Data publikacji 12.08.2013

kopia_cc

 

    Zarzut dokonania dwóch kradzieży z włamaniem usłyszał mieszkaniec powiatu głogowskiego zatrzymany w miniony czwartek przez jarocińskich mundurowych. Funkcjonariusze nakryli rabusia gdy wracał do swojego samochodu z chwile wcześniej skradzionymi łupami. Mężczyzna może spędzić za kratkami nawet 10 lat. 

 

    Do zatrzymania doszło w Jarocinie w czwartek, 8 sierpnia o godz. 3.50. Policjanci jarocińskiej patrolówki zauważyli stojącego na bocznej, nieoświetlonej drodze opla vectrę. Chwilę później, z ciemności wyłonił się mężczyzna, jak się okazało, właściciel pojazdu. Dziwne tłumaczenie mężczyzny co robi w tym miejscu wzbudziło podejrzenia mundurowych, którzy postanowili sprawdzić pobliski teren. Był to strzał w dziesiątkę. Kilkanaście metrów dalej, w trawie funkcjonariusze znaleźli kilka części samochodowych. Jak się później okazało, pochodzących z włamania do oddalonego o kilkaset metrów budynku gospodarczego. Mężczyzna został zatrzymany i przewieziony do jarocińskiej komendy.
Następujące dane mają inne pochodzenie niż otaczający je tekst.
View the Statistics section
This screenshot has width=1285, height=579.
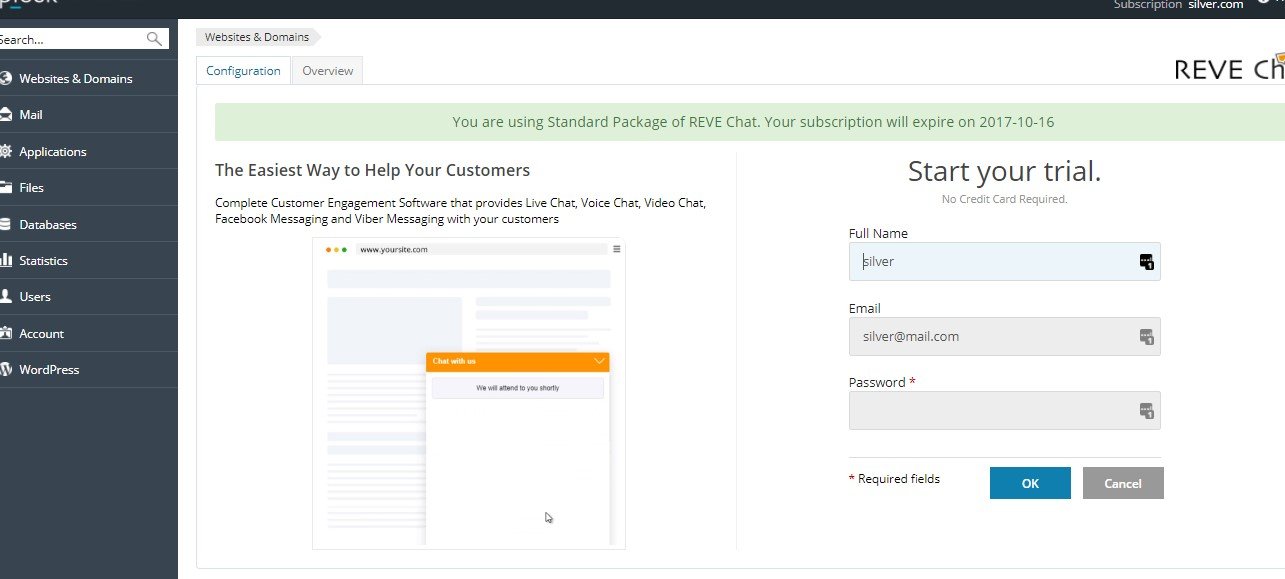coord(43,261)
    Śledczy mieli utrudnione zadanie. Posiadali części samochodowe, zatrzymany był prawdopodobny sprawca kradzieży, brakowało tylko poszkodowanego. Po przeanalizowaniu zebranego w tej sprawie materiału policjanci ustalili miejsce z którego pochodziły znalezione fanty i ich właściciela. Jak się okazało, 24 letni mieszkaniec powiatu głogowskiego zanim dokonał kradzieży, włamał się do garażu. Zabrane stamtąd przedmioty, których wartość oszacowano na 4.500 zł., chciał zanieść do zaparkowanego w ciemnościach samochodu. Jednak gdy w pobliżu pojazdu zauważył radiowóz, wyrzucił części w trawę. Podczas prowadzonych przeszukań, w pobliżu miejsca włamania funkcjonariusze ujawnili i zabezpieczyli kolejne części, których sprawca nie zdążył jeszcze wynieść. Wielogodzinna praca kryminalnych zaowocowała kolejnymi ustaleniami. Zatrzymany już wcześniej był na gościnnych występach w Jarocinie. W marcu br. kiedy to włamał się do tego samego budynku. Wówczas zabrał z niego części od samochodów takich marek jak Audi, Ford, VW, Peugeot o łącznej wartości 10.700 zł. Skradzione przedmioty mężczyzna sprzedawał na giełdzie.

    24 latek ostatecznie usłyszał zarzuty dokonania dwóch kradzieży z włamaniem. Przyznał się do popełnienia przestępstwa, za które może trafić do więzienia nawet na 10 lat. Mężczyzna był już wcześniej notowany w policyjnych kartotekach. Odzyskane przez mundurowych części wróciły do prawowitego właściciela.